→ **ACTION ITEM**: What is the number of lines in the entries that include the word "computer"? Respond with the number only.

→ **RECORDS TO USE**:

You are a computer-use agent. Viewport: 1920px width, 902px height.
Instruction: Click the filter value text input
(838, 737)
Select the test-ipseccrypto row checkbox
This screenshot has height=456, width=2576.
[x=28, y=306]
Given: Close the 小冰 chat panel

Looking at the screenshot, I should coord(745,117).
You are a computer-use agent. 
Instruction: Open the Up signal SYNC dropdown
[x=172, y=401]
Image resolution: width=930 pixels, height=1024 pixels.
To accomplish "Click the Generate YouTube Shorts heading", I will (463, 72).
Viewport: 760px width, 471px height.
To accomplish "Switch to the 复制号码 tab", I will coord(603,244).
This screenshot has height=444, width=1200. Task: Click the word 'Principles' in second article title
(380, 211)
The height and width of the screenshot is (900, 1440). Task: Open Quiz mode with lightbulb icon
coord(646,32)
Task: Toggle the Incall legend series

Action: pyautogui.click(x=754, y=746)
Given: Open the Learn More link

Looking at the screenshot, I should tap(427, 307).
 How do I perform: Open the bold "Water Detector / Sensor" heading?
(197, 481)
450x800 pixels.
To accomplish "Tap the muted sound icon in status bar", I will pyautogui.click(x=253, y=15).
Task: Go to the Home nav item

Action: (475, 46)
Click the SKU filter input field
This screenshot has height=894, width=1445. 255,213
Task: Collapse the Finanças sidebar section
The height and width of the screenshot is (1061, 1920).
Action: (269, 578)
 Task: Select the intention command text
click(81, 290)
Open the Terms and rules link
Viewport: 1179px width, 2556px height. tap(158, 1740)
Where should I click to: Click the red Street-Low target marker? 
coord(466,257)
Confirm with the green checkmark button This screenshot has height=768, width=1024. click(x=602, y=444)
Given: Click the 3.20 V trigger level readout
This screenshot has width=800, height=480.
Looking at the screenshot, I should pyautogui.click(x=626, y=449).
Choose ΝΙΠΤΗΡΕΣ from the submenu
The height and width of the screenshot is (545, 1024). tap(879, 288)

→ **FINISHED TASK**: 2